EXERCISE AIM:
According to the St James' Park passage below, in what year did Newcastle United last win a domestic trophy?

GIVEN PASSAGE:
..........

Doing the 92 is Daniel Storey’s odyssey to every English football league club in a single season. The best way to follow his journey is by subscribing here.
The view from the lower section of the Milburn Stand at St James’ Park, across to the East Stand, is up there with the greatest sights in English football.
That one-tiered stand is a source of some lament as Newcastle United’s owners seek greater revenue and thus accelerated ambition.
One of two things will eventually happen: we’ll lose that view or we’ll lose this ground entirely. It will be sold as progress and I get why.
But, to this relative neutral, it is the East Stand’s diminutive presence that makes it so perfect.
For almost 25 years, the Leazes Stand has towered high in comparison like the vast steeple at one end of the cathedral on the hill.
But the steeple is no better than the rest of any religious building; they are as one. So it is at St James’ Park: the joy is in the contrasts.
If you’re smart and you’re coming here, you’ll arrive nonsensically early for an evening match in winter, as I have.
Newcastle is my favourite city in England and that would stand true on a sunny Sunday in June, but it peaks in these conditions.
At exactly the time you would expect the streets to be busy anywhere else, an odd hush is created in Newcastle as locals are taking shelter and ale inside.
They step out and walk up the hill in clouds of fog as if recently spun on a hot wash.
You want to be inside the ground by now, if your seat is in the Milburn. From there you stare at the words “Newcastle United” opposite and allow yourself to be blinded by the lights.
Those lights scream 1990s nostalgia and initially you can’t quite work out why.
Then you realise that it’s because that is when Newcastle United last competed regularly for trophies and so the view was on your television on the nights that mattered. It became imprinted upon your childhood psyche.
Competed for, but never won. Combine historical hauls of silverware, size of fanbase and agonising failure and there are few teams in all of professional sport whose trophy drought is longer and harder to explain.
Newcastle won four titles before the Second World War and three FA Cups in five years shortly after it. They have won no domestic trophy since 1955 and none of any sort since 1969.
The only seven football clubs with more league titles and FA Cups combined than Newcastle are almost self-evident to those of us who love English football: Manchester United, Liverpool, Arsenal, Manchester City, Chelsea, Everton, Aston Villa. Five of those have won a domestic trophy since 2018.
Everton (1995) and Aston Villa (1981) have endured lean times, but even they have caveats: Everton won the title twice in the 1980s, Villa won two League Cups in the 1990s and both have won European trophies.
Newcastle have had nothing. English clubs who have lifted silver since them: Oxford United, Luton Town, Swansea City, Ipswich Town, Coventry City, Wigan Athletic. Middlesbrough. Sunderland.
That creates its own pressure, not least because Newcastle have never fully committed to not winning trophies either.
They lost two domestic cup finals in the mid-1970s. They have had 11 European campaigns and finished in the top six nine times in the Premier League era.
St James’ Park was extended in 1993 and by 1995 there were 20,000 on the waiting list for season tickets.

..........

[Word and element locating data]

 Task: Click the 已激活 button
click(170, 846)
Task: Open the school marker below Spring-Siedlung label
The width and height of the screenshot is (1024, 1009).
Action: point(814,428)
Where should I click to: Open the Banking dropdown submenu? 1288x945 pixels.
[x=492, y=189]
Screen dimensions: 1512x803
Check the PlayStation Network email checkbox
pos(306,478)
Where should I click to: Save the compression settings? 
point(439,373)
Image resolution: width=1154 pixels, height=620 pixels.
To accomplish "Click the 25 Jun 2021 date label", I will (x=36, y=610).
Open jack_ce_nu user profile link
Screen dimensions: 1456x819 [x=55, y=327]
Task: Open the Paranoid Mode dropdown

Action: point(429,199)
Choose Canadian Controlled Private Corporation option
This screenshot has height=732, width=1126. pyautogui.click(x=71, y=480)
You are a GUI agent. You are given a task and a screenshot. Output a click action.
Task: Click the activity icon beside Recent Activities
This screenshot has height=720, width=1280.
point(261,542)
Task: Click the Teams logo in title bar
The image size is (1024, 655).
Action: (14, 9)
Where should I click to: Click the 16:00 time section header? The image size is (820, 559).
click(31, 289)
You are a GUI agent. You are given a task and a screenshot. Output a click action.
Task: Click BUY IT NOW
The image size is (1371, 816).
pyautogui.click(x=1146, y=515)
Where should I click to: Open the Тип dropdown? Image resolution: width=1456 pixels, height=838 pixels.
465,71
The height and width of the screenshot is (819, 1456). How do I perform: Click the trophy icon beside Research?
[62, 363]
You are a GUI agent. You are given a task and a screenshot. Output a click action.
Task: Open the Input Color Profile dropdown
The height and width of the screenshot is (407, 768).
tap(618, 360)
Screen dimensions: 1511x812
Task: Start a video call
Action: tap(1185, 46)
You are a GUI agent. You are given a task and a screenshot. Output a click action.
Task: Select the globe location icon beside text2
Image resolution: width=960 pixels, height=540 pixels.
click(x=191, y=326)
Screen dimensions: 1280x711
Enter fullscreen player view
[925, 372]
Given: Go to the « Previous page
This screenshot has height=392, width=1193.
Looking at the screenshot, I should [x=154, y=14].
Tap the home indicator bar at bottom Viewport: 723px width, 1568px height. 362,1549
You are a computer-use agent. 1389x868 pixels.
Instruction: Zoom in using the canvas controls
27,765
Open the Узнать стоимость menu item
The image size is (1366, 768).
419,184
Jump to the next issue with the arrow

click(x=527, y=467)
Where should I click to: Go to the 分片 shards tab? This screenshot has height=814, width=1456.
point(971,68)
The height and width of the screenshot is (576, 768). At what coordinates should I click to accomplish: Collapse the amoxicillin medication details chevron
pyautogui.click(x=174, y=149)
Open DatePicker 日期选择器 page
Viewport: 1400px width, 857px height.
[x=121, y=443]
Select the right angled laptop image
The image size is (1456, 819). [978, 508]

..........

OUTPUT OF THE EXERCISE:
1955